Work item. Please keep to the lines below from the one with "Toggle the Bid price display" through the one with "Open Thuyết minh notes", and restate them word for word, ends included.

Dataset entries:
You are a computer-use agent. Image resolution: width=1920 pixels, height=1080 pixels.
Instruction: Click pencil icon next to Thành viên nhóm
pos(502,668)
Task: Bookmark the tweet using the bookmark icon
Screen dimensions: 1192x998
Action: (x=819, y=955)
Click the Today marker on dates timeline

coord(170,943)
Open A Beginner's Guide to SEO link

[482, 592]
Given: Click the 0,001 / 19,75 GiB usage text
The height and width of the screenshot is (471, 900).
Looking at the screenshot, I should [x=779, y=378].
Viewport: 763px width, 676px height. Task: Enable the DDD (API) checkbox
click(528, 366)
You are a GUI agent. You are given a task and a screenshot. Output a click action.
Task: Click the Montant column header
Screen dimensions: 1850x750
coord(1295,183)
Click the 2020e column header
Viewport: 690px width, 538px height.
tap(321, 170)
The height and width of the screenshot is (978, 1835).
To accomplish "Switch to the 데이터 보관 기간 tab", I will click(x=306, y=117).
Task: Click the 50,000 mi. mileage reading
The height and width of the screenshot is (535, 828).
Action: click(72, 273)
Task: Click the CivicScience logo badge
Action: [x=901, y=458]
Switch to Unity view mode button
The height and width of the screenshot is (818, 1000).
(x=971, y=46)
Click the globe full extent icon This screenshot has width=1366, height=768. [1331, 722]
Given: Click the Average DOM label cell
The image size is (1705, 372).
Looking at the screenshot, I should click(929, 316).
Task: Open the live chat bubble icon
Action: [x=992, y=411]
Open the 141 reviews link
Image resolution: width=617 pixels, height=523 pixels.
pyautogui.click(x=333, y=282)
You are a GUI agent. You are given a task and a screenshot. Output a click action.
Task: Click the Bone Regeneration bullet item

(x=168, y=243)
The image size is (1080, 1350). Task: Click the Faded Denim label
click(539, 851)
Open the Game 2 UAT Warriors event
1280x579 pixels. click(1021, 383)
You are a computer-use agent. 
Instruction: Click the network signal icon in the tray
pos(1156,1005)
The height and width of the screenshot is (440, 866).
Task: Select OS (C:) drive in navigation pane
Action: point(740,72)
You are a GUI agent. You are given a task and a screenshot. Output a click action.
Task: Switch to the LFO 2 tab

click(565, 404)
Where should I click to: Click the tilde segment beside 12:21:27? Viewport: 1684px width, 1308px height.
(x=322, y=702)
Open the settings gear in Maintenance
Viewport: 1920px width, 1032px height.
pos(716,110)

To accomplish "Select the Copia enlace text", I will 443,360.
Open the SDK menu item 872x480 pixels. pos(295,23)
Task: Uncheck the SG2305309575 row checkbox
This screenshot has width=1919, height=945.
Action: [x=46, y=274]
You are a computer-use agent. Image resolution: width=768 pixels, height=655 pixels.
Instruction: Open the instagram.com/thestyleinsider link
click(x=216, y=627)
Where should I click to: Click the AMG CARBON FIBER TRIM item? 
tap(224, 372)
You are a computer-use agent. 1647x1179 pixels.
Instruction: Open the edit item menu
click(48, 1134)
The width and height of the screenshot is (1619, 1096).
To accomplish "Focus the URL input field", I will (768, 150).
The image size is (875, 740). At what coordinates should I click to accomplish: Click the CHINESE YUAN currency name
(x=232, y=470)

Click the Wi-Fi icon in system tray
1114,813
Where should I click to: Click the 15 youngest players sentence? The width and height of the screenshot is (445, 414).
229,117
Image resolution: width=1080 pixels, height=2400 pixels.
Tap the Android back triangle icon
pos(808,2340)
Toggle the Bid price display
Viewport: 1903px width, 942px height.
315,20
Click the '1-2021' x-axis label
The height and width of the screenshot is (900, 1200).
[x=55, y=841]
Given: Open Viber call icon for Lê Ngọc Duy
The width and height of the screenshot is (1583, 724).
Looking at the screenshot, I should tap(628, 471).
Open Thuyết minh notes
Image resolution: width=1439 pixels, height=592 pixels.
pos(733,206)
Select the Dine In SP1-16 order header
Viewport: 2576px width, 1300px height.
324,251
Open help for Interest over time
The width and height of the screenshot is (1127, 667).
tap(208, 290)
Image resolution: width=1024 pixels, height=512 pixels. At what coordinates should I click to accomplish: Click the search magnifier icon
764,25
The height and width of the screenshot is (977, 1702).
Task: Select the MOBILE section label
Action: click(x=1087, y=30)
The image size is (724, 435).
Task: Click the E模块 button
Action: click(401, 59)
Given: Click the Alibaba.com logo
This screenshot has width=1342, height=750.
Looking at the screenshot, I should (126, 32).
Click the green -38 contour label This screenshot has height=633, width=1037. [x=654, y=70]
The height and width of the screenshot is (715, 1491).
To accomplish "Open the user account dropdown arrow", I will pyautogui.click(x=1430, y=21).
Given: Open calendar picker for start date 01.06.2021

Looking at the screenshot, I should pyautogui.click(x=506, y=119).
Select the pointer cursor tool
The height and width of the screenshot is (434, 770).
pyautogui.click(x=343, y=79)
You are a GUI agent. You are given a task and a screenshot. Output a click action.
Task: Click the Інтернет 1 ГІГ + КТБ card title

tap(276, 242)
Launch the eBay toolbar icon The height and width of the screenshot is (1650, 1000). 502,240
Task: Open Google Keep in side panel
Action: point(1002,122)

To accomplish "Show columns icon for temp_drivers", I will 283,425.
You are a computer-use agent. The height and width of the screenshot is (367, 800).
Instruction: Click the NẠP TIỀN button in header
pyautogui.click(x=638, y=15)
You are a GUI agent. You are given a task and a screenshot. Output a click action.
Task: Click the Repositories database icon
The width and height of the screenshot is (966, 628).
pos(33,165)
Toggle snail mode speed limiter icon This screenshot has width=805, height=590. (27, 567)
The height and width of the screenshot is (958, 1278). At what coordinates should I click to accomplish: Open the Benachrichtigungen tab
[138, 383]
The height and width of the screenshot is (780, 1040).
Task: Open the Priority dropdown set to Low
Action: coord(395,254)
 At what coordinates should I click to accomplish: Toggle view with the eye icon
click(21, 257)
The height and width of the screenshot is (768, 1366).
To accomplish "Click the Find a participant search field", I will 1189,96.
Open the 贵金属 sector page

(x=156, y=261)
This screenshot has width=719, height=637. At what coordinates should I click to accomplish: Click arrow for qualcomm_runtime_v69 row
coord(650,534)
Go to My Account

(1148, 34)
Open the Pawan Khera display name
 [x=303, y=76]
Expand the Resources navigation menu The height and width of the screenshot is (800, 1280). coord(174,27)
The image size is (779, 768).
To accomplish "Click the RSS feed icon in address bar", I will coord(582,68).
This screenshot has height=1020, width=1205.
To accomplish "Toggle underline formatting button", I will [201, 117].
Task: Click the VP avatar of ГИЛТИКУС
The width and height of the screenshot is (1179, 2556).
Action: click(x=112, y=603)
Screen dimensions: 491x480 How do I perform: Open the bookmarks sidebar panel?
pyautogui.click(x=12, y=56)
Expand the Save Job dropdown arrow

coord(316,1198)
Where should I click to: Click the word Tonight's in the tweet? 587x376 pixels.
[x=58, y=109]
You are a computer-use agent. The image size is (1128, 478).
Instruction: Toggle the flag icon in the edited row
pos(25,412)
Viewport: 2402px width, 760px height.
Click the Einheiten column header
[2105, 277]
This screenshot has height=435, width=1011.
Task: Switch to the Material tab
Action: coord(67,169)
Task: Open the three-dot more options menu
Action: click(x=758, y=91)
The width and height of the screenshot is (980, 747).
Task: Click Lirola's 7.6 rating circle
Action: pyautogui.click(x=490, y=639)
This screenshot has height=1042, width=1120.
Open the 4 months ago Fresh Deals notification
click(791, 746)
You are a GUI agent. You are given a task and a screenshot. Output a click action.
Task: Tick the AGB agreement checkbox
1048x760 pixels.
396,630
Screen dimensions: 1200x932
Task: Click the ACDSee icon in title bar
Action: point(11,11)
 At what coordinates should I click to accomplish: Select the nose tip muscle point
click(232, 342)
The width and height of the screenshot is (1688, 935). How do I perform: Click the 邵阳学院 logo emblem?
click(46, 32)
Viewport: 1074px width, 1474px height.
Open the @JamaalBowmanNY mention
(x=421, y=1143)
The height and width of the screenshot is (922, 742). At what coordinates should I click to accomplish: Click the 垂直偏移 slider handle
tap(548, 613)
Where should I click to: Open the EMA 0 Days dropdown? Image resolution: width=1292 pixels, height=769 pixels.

Task result.
Toggle the Bid price display
Viewport: 1903px width, 942px height.
315,20
Click the '1-2021' x-axis label
The height and width of the screenshot is (900, 1200).
[x=55, y=841]
Given: Open Viber call icon for Lê Ngọc Duy
The width and height of the screenshot is (1583, 724).
Looking at the screenshot, I should tap(628, 471).
Open Thuyết minh notes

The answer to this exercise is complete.